Optimizing Surgical Choices of Renal Artery Aneurysm With Sequential Use of "Two-Click AVA" Technique and FlightPlan for Embolization: A Report of Two Cases.
Background: Selecting intervention strategies for renal artery aneurysms (RAAs) is challenging especially for those located at the vessel bifurcation. The relationship between the aneurysm and renal branches could not always be accurately viewed from traditional computed tomography angiography (CTA) images.

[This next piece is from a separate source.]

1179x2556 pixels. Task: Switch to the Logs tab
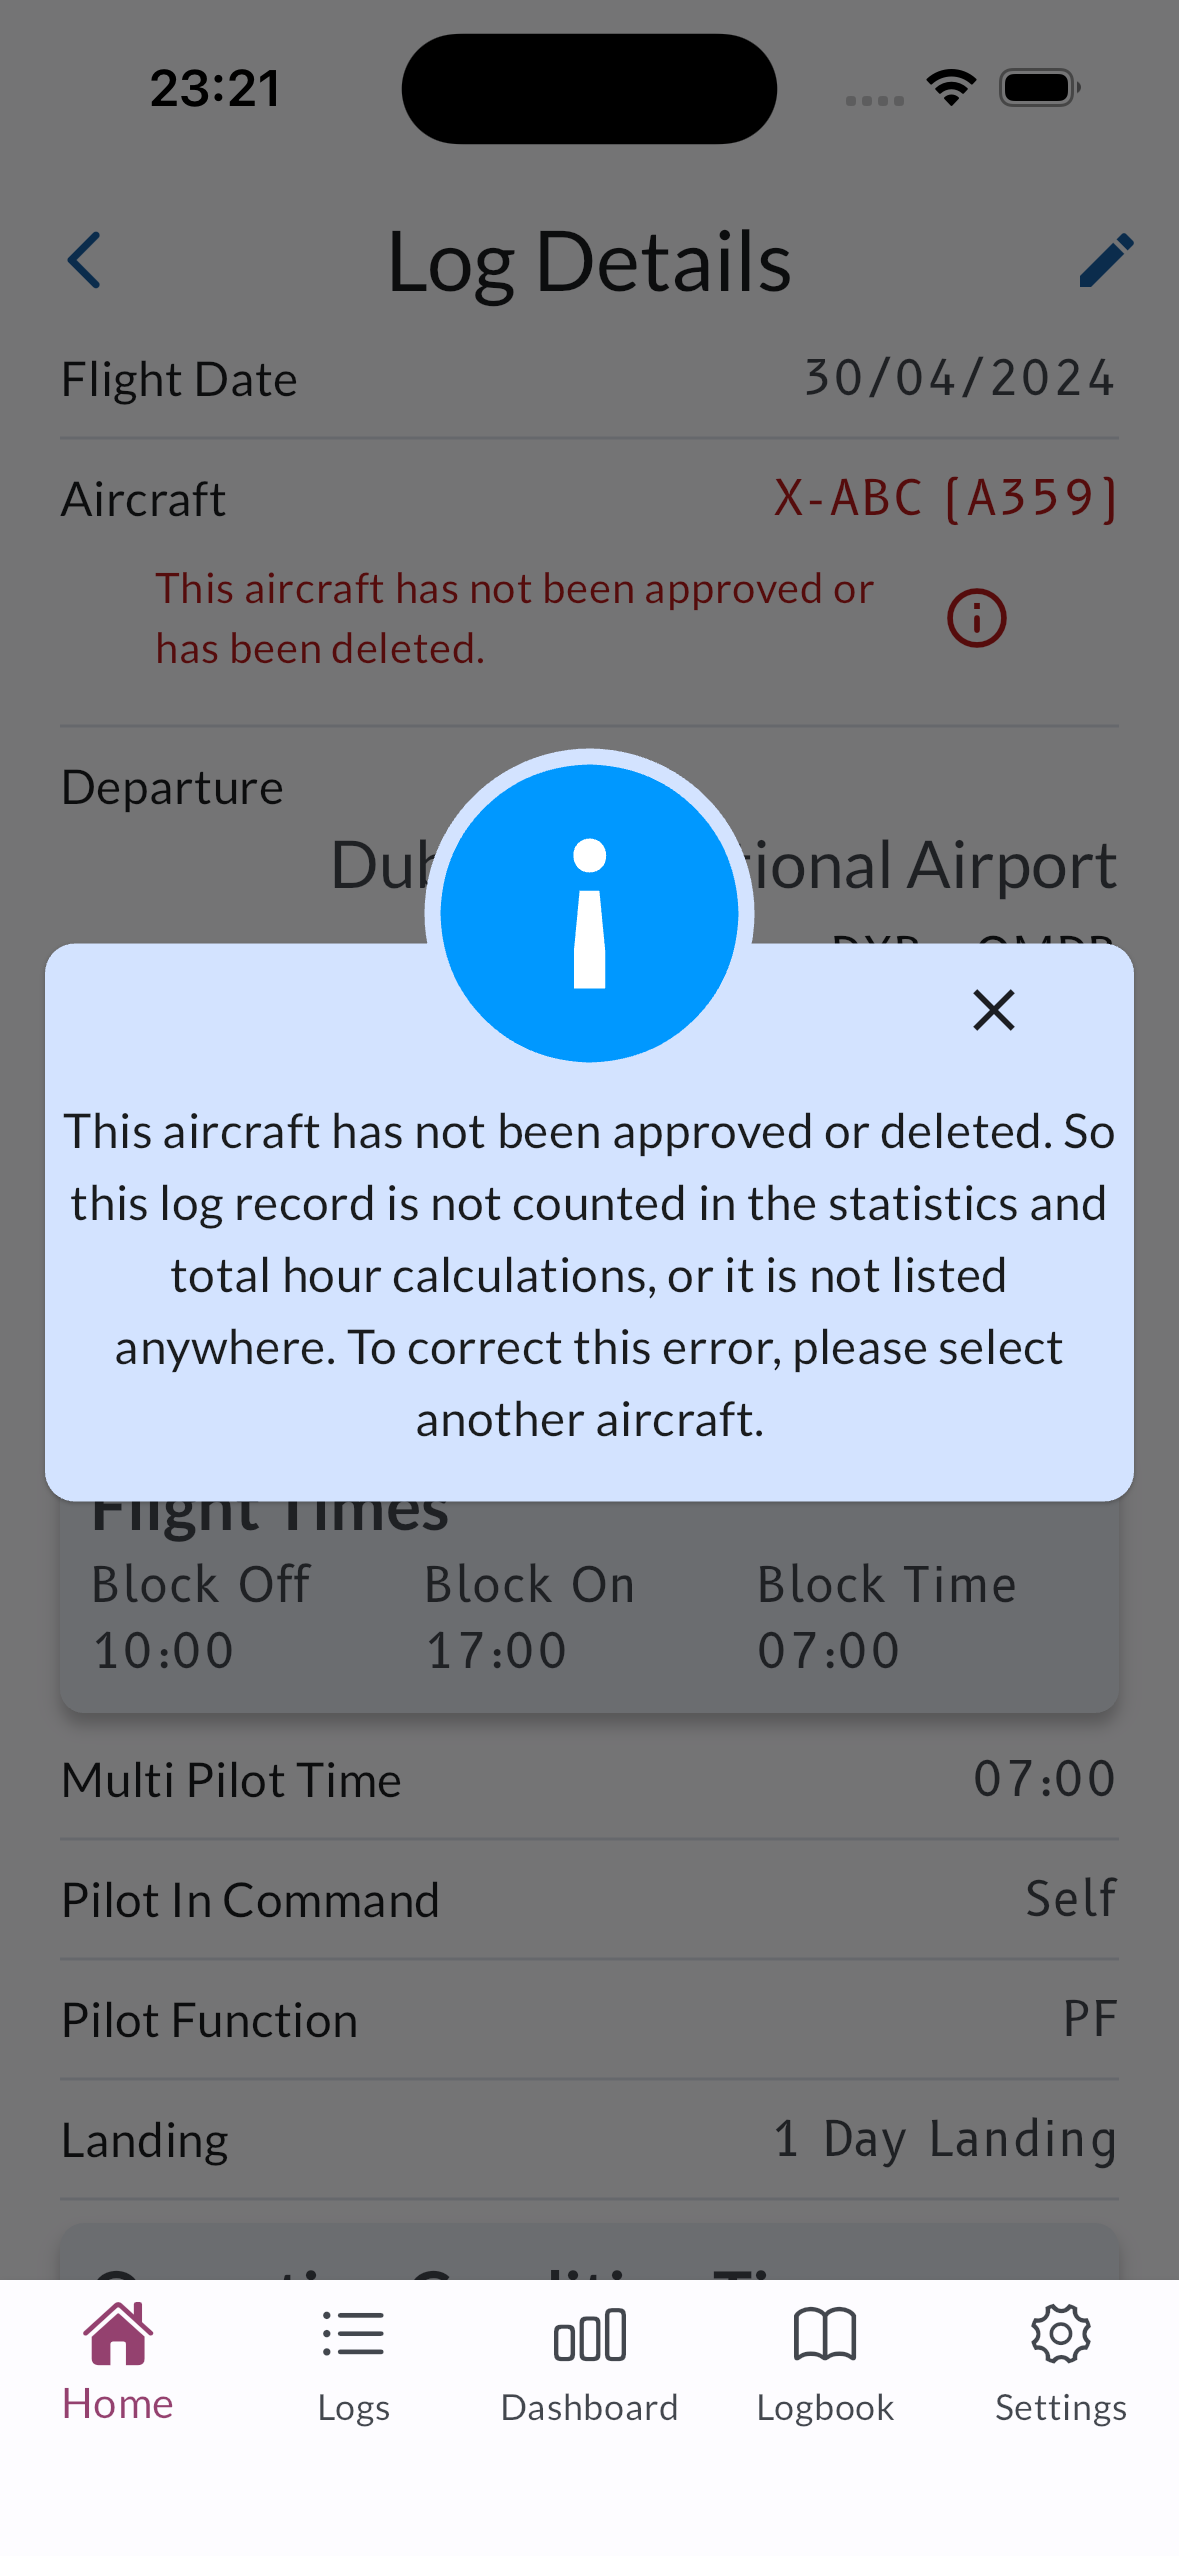(x=354, y=2362)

Case presentation: This study proposed a new method to investigate the anatomy and affected vessel branches of RAAs using automated software. Two patients with RAAs located at the renal artery bifurcation underwent Cone beam CTA (CBCTA) analysis. We sequentially coupled the "two-click AVA" function of Vessel IQ Xpress (GE Healthcare) with the "vascular tree extraction" function from FlightPlan for Embolization (GE Healthcare) to evaluate the relationship among the main renal artery, vessel branches, and aneurysms. The results showed that one patient had 1 out of 3 branches affected by the aneurysm, whereas the other's branches were all affected. Endovascular repair and open surgery were performed respectively based on the image analysis. Both patients recovered well at follow-up examination.
Conclusions: Based on CBCTA analysis, the combination use of the "two-click AVA" function of VesselIQ Xpress and FlightPlan for Embolization software could assist in aneurysm assessment and intervention choices for RAAs.